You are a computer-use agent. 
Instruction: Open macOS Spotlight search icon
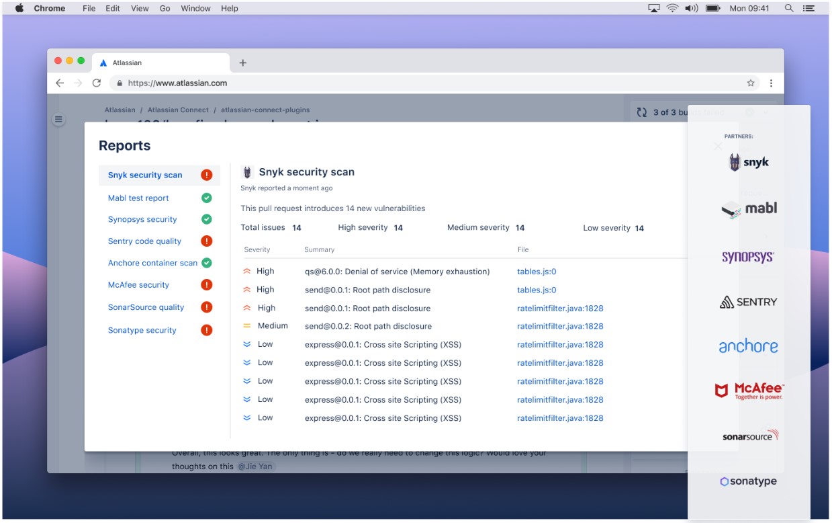pyautogui.click(x=789, y=8)
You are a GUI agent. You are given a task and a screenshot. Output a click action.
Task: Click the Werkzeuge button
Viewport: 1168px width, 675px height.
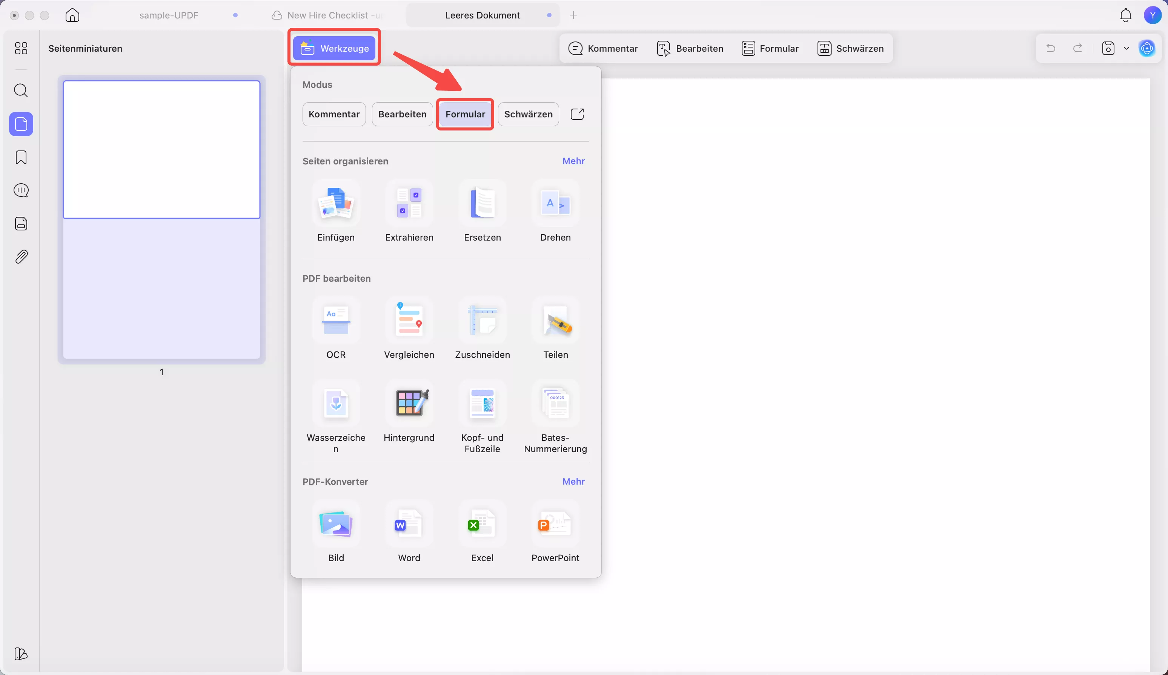pyautogui.click(x=334, y=48)
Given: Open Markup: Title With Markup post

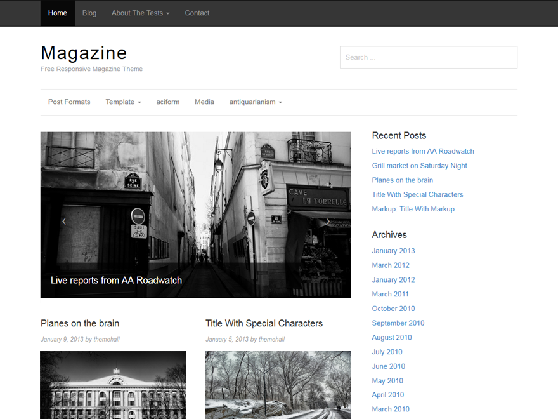Looking at the screenshot, I should (x=413, y=208).
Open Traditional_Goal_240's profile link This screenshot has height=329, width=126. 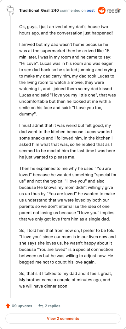(39, 10)
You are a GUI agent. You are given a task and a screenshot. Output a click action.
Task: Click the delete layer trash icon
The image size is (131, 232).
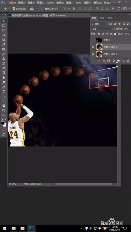click(128, 61)
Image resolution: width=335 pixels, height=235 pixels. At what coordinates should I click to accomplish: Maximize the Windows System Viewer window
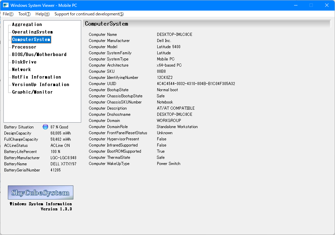pyautogui.click(x=311, y=5)
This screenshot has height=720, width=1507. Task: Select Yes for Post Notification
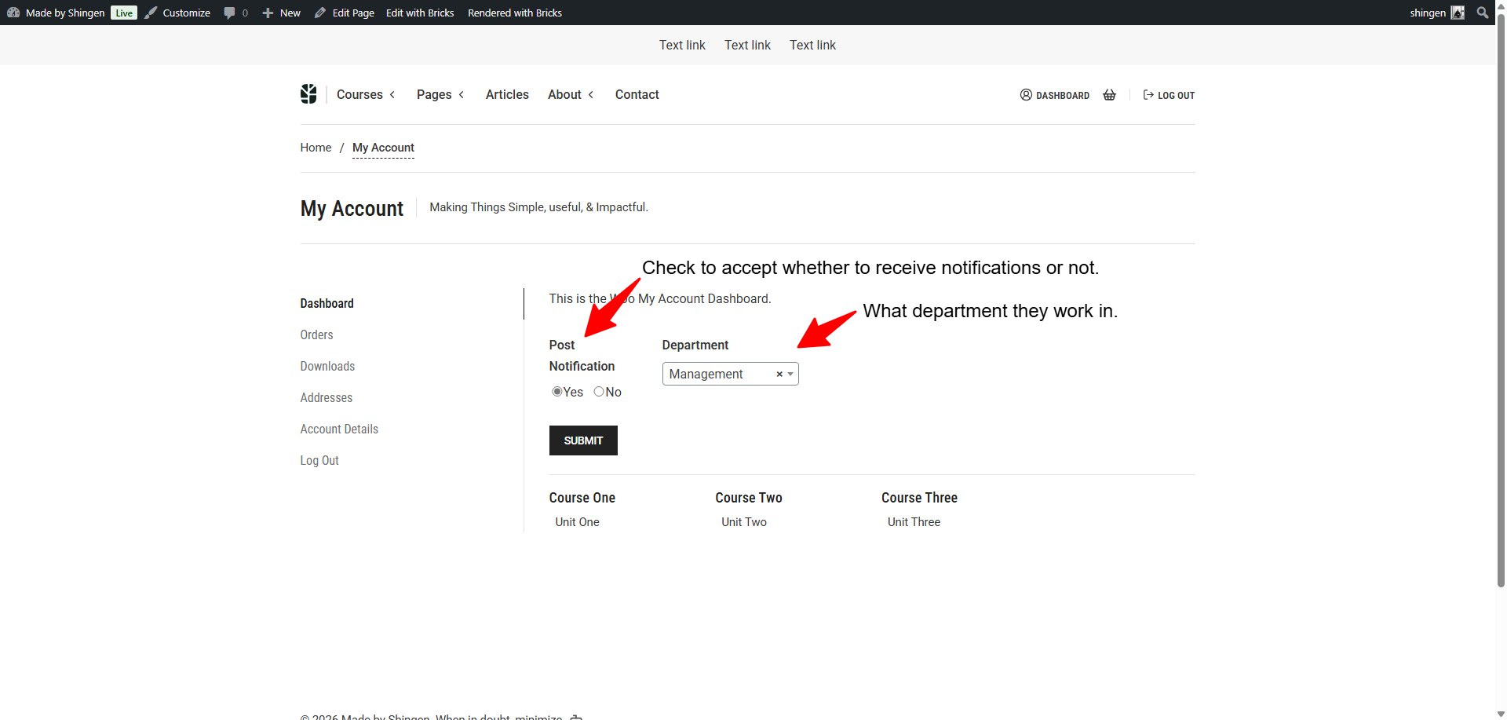tap(557, 392)
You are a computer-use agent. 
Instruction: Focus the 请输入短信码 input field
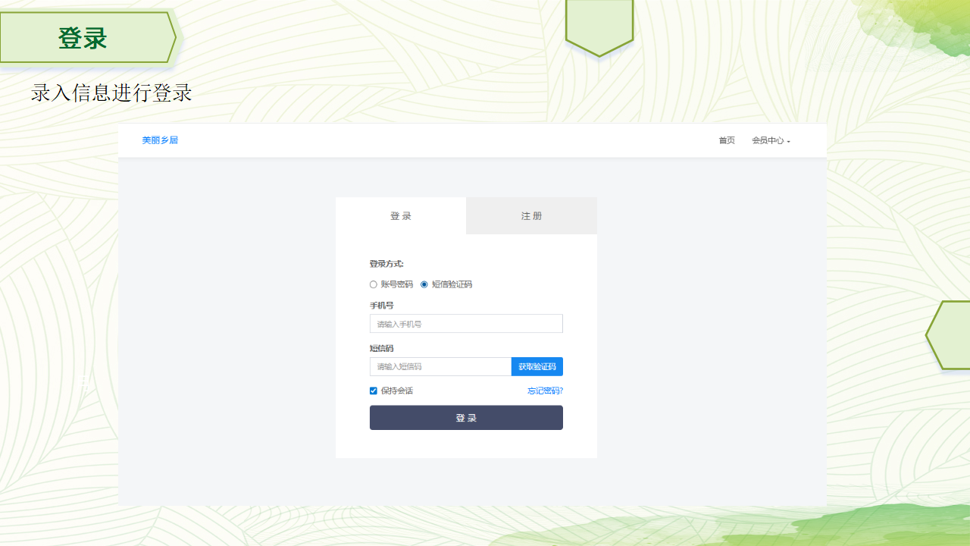pyautogui.click(x=440, y=367)
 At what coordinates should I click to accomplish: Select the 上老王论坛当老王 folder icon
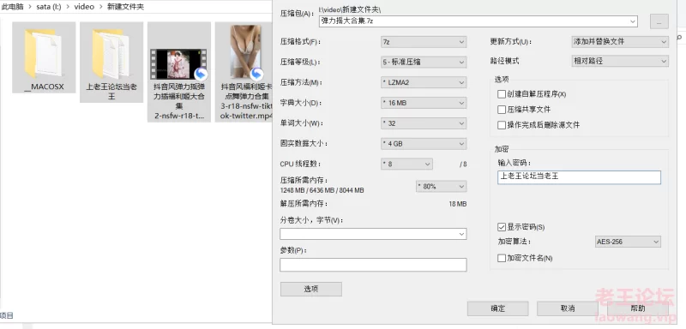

----------

§ **Exercise aim**: Copy the rows word for word, starting at the line that contains "This screenshot has height=720, width=1507." and ending at the line that contains "pyautogui.click(x=440, y=367)", and leave the pictures out of your copy.

§ **Solution to the exercise**:
This screenshot has height=720, width=1507. Task: Select Yes for Post Notification
tap(557, 392)
You are a computer-use agent. 
Instruction: Focus the 请输入短信码 input field
pyautogui.click(x=440, y=367)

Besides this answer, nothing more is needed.